穂高町豊里でペンション、「舎爐夢(シャロム)ヒュッテ」を経営する臼井健二さん(51)一家は、自給自足をめざし独自の哲学で自然環境を考えた”エコロジーライフ”を20年前から実践している。使い捨てを繰り返してきた20世紀が終わり、自然・環境と人類の共生へ一人ひとりの意識改革が問われる中、自力で家を造り自家栽培の野菜を食べるシンブルなライフスタイルから、21世紀を生きるヒントを得たいと、臼井家におじやました。
                                                              【丸山記者】

松林を背に、辺り一面畑や田んぼが広がる開放的な立地の舎爐夢ヒュッテ。右の建物は自力で建築中の「シャロム共同体」

生態系に配慮
自然の循環を壊さない生活


舎爐夢ヒュッテは、山小屋の番人をしていた臼井さんが山を下り、自給自足の生活を夢見て自らの手で建てた家。
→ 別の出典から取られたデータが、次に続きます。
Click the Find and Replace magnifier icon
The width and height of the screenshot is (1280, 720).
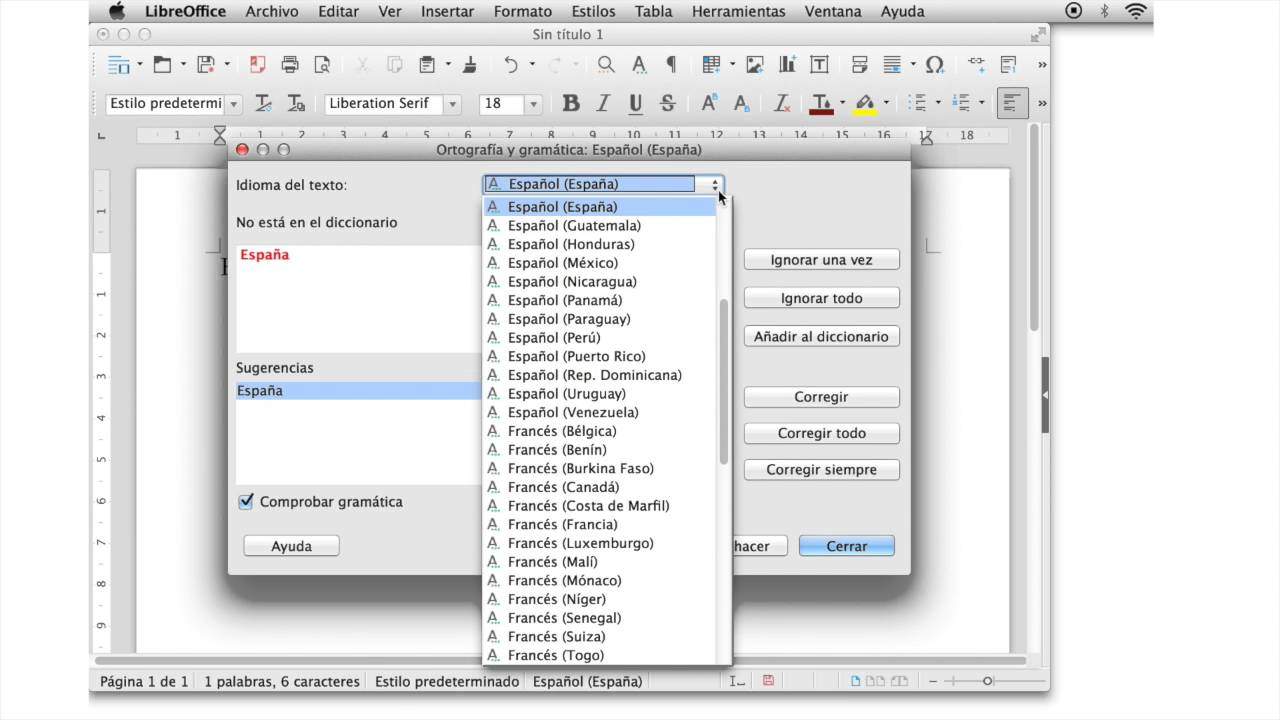[606, 65]
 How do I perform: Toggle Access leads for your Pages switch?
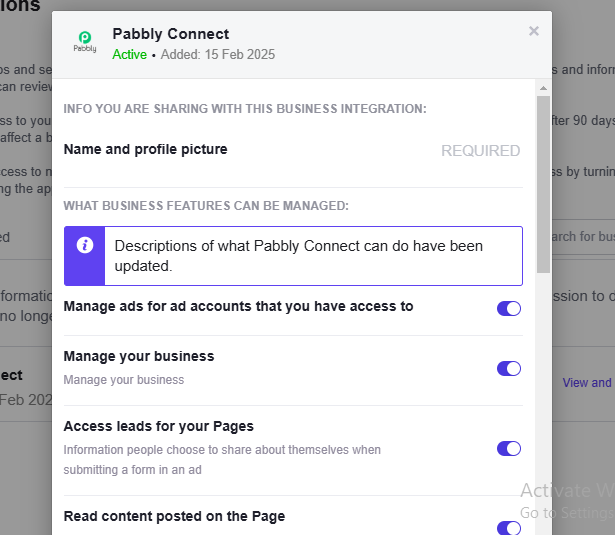509,448
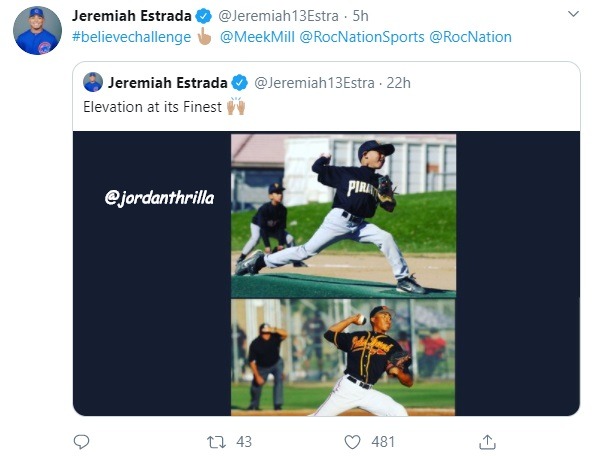Click the @Jeremiah13Estra handle in header
Image resolution: width=593 pixels, height=456 pixels.
coord(278,16)
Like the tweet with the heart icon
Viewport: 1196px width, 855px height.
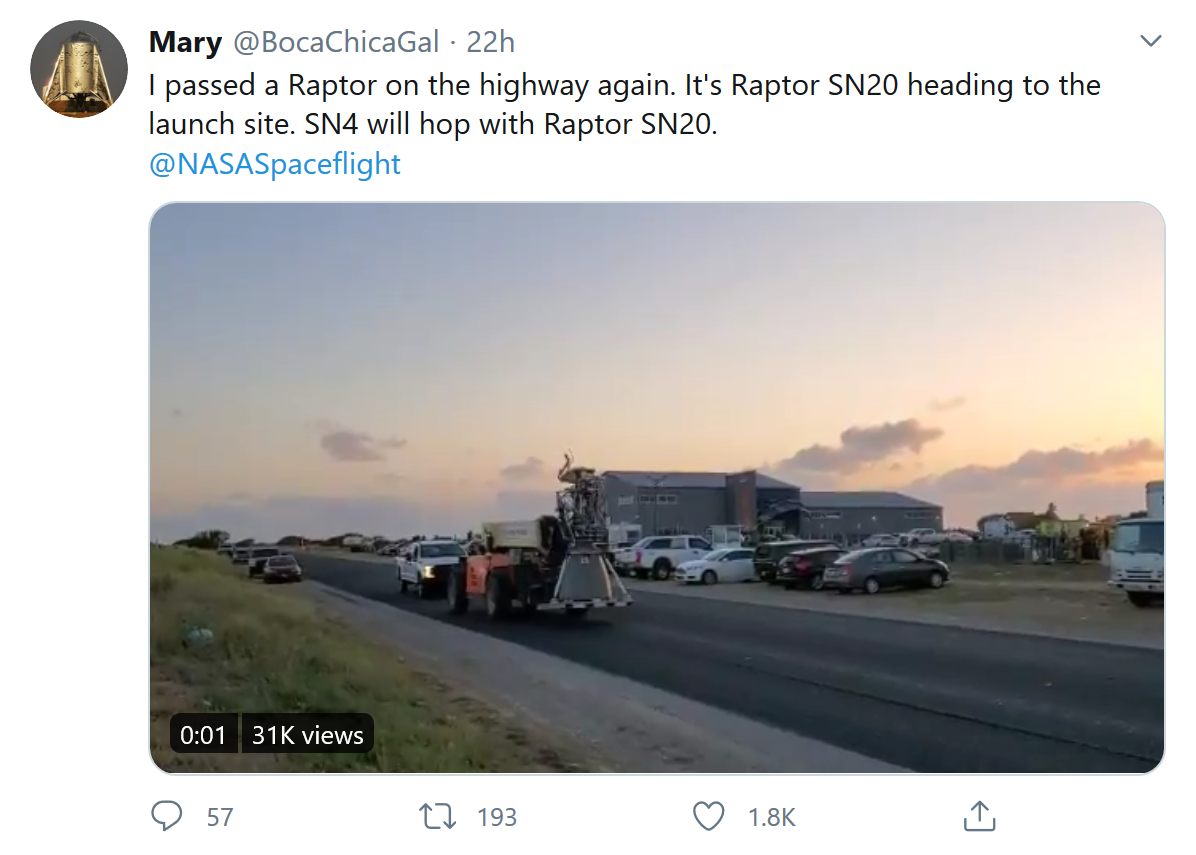708,816
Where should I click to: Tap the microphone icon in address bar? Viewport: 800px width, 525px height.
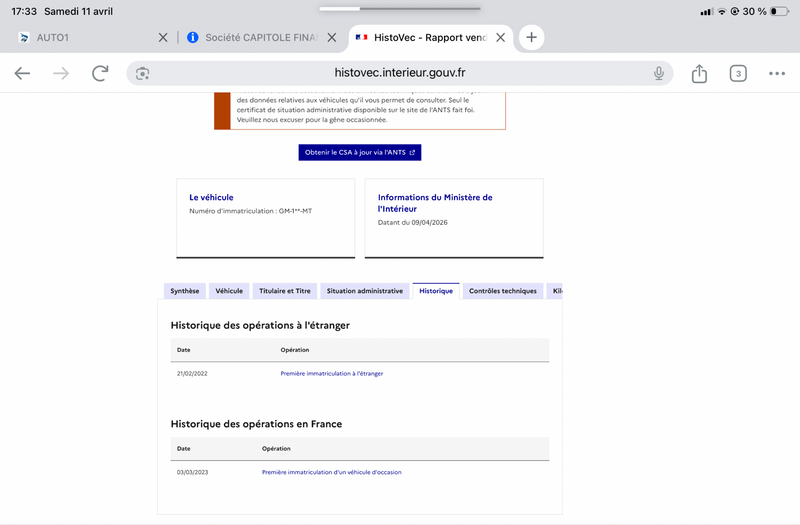(x=659, y=73)
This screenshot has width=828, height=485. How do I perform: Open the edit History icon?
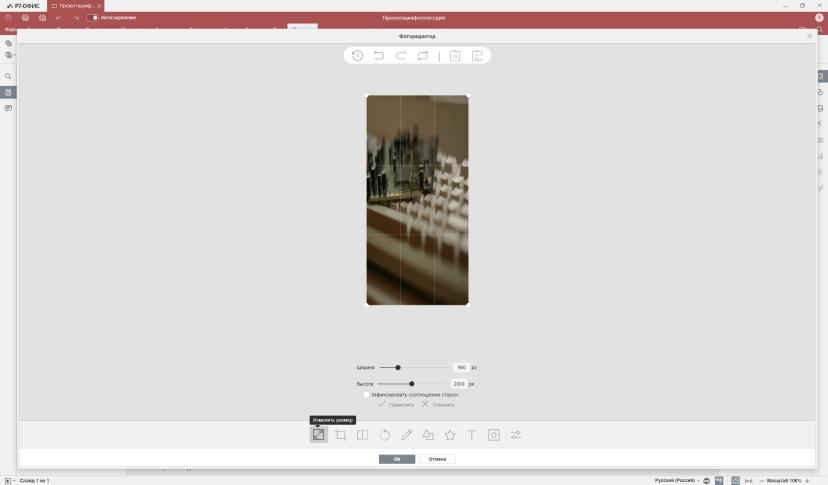[x=357, y=55]
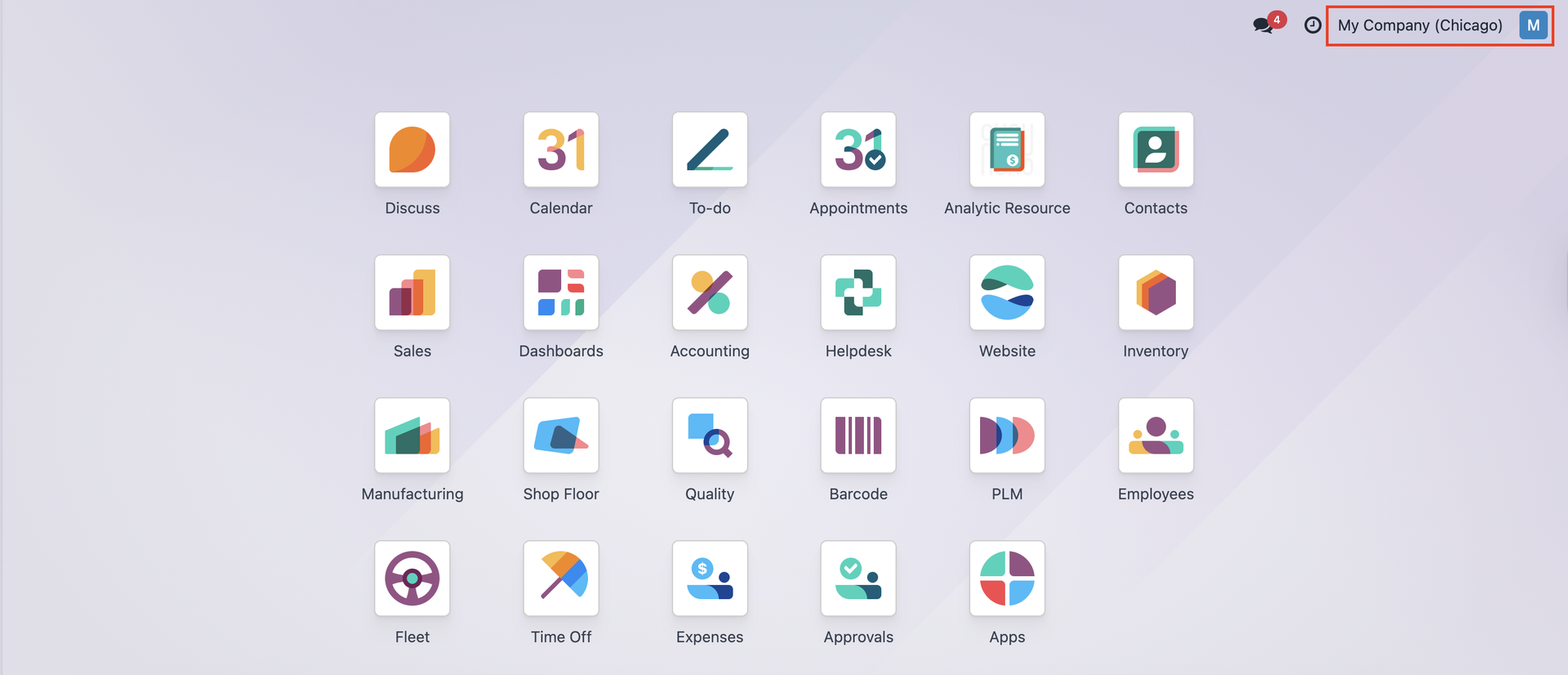Click the Apps label text
The width and height of the screenshot is (1568, 675).
point(1006,637)
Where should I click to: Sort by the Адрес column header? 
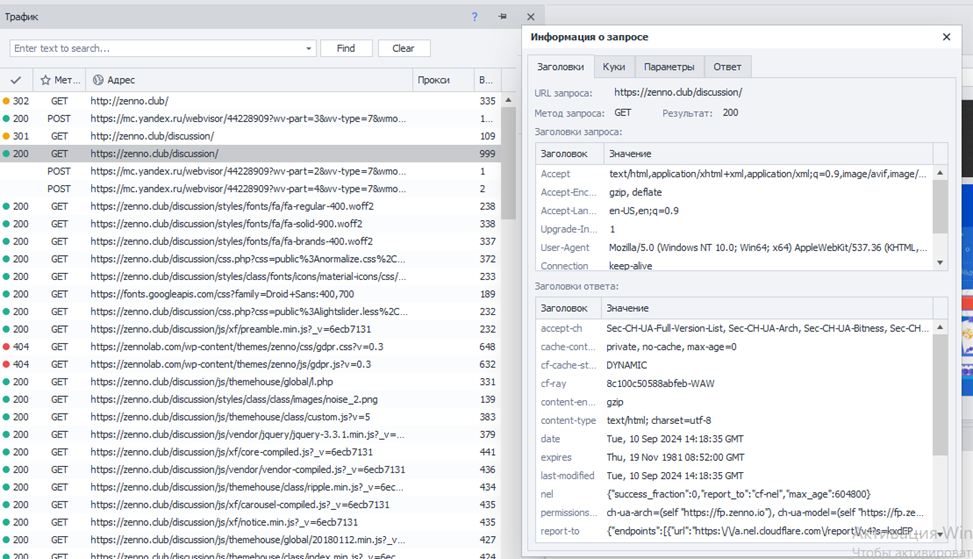(250, 80)
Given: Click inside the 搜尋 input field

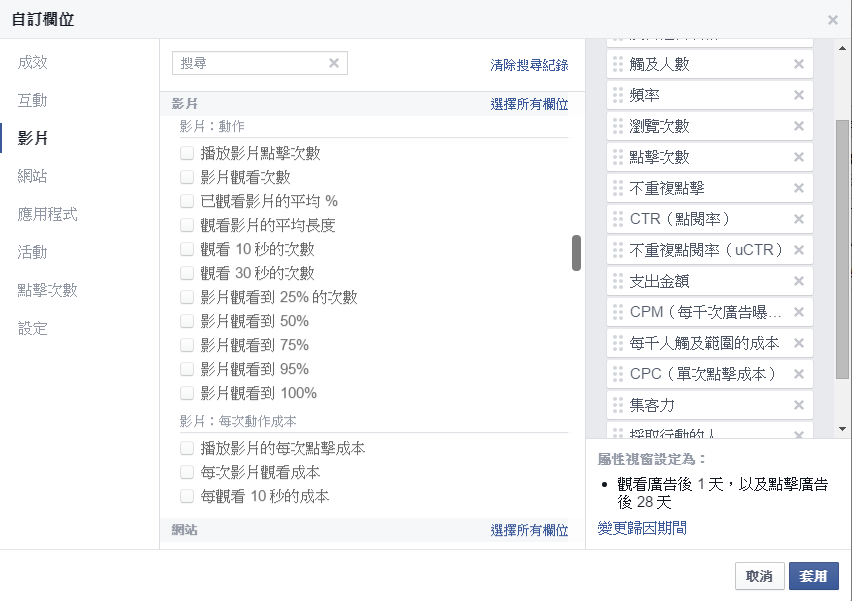Looking at the screenshot, I should pyautogui.click(x=250, y=63).
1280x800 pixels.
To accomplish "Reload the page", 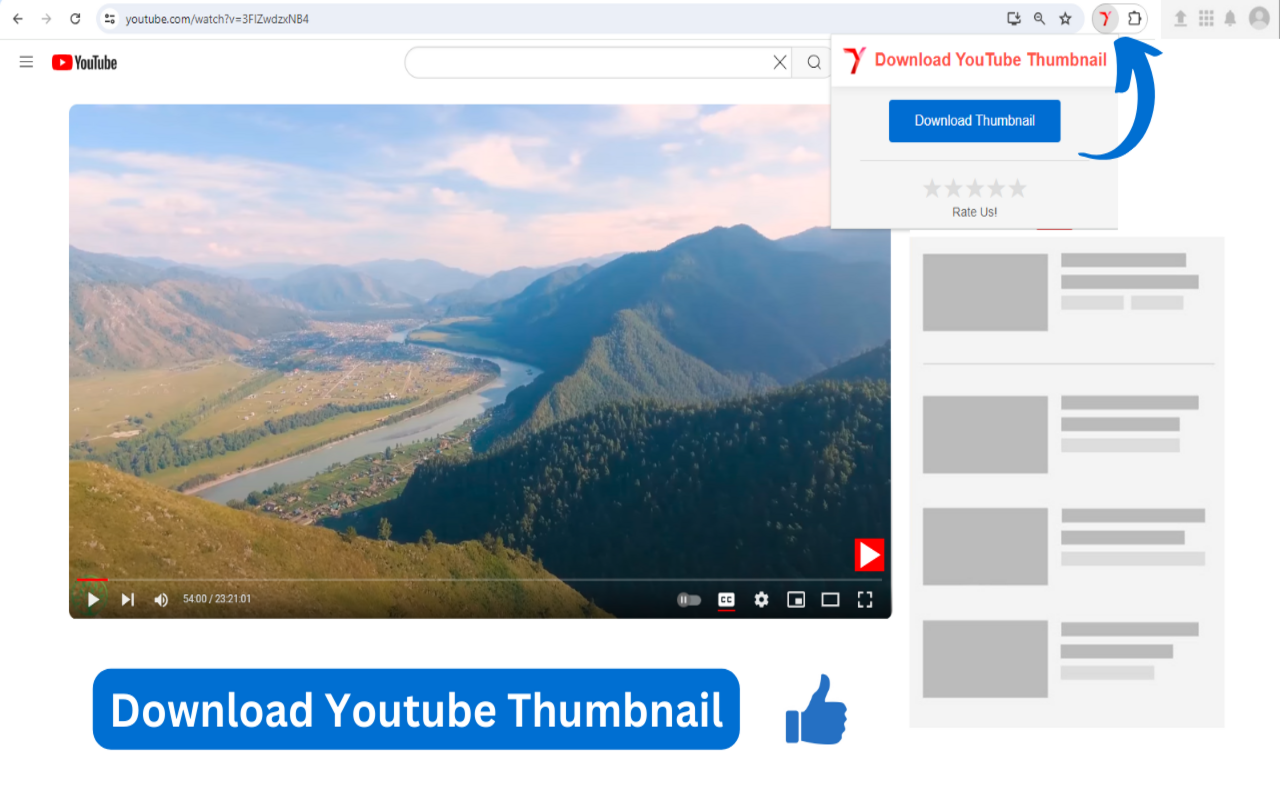I will point(75,18).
林の中に溶け込む山小屋風の建物で、辺りは松本近郊にこんな場所がまだ残っていたのか、と感激するくらい。絵にかいたようなのどかな田舎の風景が広がる。全国各地からのゲストを迎えながら、妻の朋子さん(36)と長男の仁君(10)、長女愛美ちゃん(5)、次男の誠君(1)の5人で暮らす。彼らが生活の中心に据えるのは「自然循環のある農的な暮らし」。「自らが汗して食べ物を得、自然に帰らないものは使わない。地球の生態系に負担をかけない生活が理想」という姿勢だ。畑で採れた作物を食卓へ、残飯はニワトリが食べ鶏ふんを畑へ、という昔なら当たり前だったサイクルを自分たちの暮らしの中に取り入れている。「スーパーで買えば安いけど、ごみがたくさん出る。畑で採れたものはごみが出ず、残飯を畑に返すことができる。農業のよさに都会の人ぽど気づいている」と健二さんは語る。臼井家では、トイレはコンポストで水分を取り畑へ返す。洗濯や食器洗い、ふろで、洗剤やせっけんは極力使わない。「食器はお湯で洗えば十分汚れは落ちるし、ヘチマは体も食器も洗える。木炭と塩だけで洗濯も可能。せっけんを使わない方が本来のきれいな肌に戻るような気がする」と朋子さん。「洗濯物がきれいになる分、確実に汚れた水が下水に流れる。自分さえよければいいという考え方は、現代の競争社会の。原理と一緒」。健二さんの持論が熱く展開された。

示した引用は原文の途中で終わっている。